---------- SUPPLIED RECORDS ----------

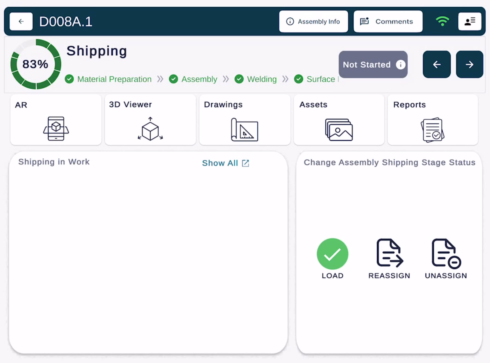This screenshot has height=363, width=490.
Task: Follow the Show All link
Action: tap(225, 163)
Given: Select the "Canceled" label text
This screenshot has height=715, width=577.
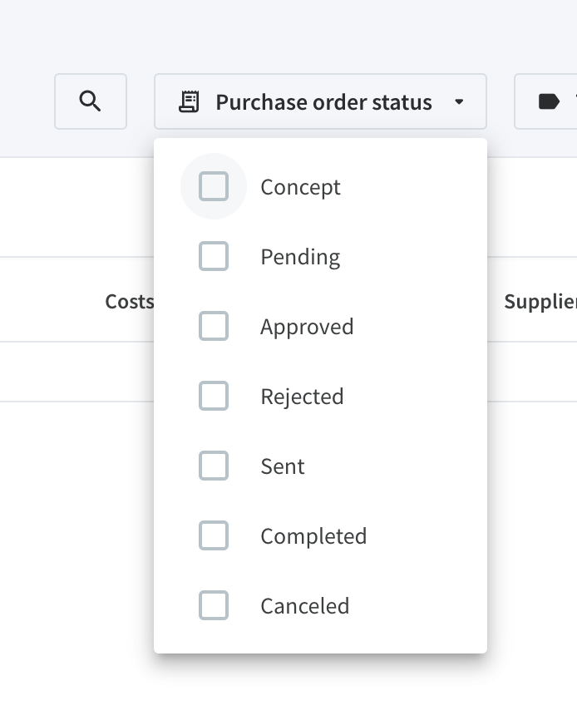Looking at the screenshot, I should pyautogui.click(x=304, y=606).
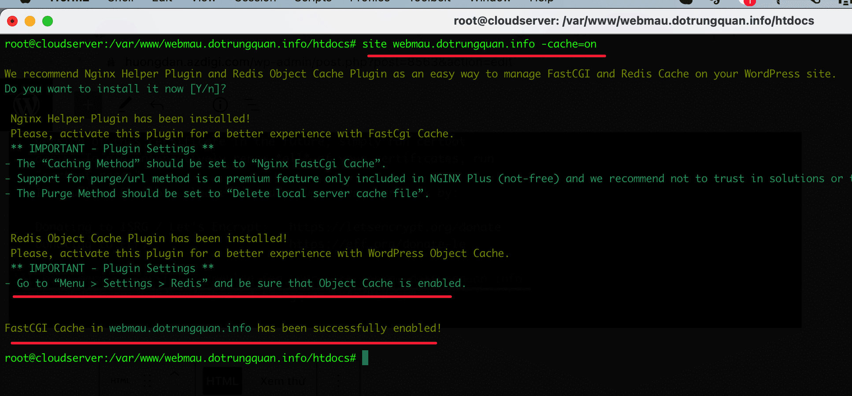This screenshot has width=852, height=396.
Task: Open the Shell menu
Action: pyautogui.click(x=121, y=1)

----------
---------- SUPPLIED RECORDS ----------

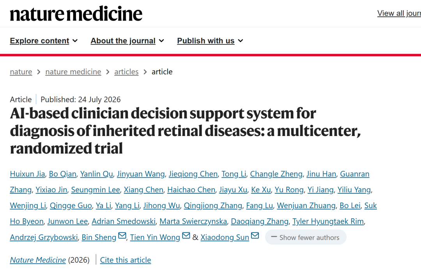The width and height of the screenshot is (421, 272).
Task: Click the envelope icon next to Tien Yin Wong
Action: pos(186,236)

----------

WHAT TO DO >> Write out the lines, word for word, that begin with the line containing "This screenshot has height=363, width=490." and end with the line containing "Action: pyautogui.click(x=121, y=1)", including both of those. Leave the pictures out of your answer.

EXERCISE SOLUTION >>
This screenshot has height=363, width=490.
Task: Follow the Show All link
Action: tap(225, 163)
Given: Select the "Canceled" label text
This screenshot has height=715, width=577.
Looking at the screenshot, I should pyautogui.click(x=304, y=606).
This screenshot has width=852, height=396.
Task: Open the Shell menu
Action: pyautogui.click(x=121, y=1)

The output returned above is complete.